Typically, hand-crafted features are extracted from images for further processing tasks. These features are then passed to a Machine Learning algorithm to learn specific models. These features are generally difficult to design and are poorly adaptable from one data set to the other. This thesis investigates the use of machine learning approaches to generate these features instead of relying on handcrafted algorithms. This thesis attempts to answer two questions: are such learned features outperforming regular handcrafted features and what are the prerequisites and difficulties to perform the learning. More specifically, this thesis investigates the use of Restricted Boltzmann Machines (RBMs) and Convolutional RBMs (CRBMs) to learn features from images. Two tasks have been defined to develop the systems. To support these experiments, a complete machine learning framework has been implemented on top of an optimized matrix computation backend.

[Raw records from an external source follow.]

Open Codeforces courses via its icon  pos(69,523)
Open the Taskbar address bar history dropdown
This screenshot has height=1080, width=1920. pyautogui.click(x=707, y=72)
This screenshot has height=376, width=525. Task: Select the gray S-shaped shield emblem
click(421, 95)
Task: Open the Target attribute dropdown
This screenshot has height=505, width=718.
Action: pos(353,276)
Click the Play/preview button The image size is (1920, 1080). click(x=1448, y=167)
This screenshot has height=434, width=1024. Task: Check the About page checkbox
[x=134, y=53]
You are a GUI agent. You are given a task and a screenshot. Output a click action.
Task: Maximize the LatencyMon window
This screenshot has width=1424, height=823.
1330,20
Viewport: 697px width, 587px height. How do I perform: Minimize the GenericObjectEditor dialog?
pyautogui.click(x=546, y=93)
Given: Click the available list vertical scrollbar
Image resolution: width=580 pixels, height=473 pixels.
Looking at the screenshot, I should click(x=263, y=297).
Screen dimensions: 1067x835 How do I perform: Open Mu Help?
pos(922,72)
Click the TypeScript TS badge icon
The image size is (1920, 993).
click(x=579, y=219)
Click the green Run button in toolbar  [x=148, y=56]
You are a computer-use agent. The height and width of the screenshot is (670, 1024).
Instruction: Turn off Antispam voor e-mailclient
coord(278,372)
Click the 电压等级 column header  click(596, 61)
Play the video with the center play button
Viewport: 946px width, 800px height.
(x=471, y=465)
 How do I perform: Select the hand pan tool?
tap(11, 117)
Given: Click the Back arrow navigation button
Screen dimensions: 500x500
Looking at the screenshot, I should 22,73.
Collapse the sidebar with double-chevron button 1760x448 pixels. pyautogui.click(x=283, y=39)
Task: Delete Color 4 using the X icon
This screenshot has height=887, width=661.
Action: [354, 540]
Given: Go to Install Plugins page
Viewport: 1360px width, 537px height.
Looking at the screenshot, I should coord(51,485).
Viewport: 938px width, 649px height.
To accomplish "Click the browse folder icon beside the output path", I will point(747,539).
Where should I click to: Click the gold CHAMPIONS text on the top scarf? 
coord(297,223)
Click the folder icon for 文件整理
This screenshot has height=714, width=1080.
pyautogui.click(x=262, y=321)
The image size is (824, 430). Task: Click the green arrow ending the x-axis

Sudoku Recognition. This first experiment used a Deep Belief Network (DBN) that was trained in a unsupervised manner to recognize Sudoku images taken from Swiss newspapers. The goal was to study the impact of unsupervised pretraining using RBM with, among other things, an analysis of the capability to learn features on mixed printed and handwritten inputs.
Handwritten Keyword Spotting. A complete model for Keyword Spotting is designed. This model uses feature extracted using a CRBM training in a purely unsupervised manner. These features are then passed to a DTW algorithm or to a HMM in order to perform keyword spotting. The learned features have demonstrated to outperform significantly the handcrafted state-of-the-art features in most configurations.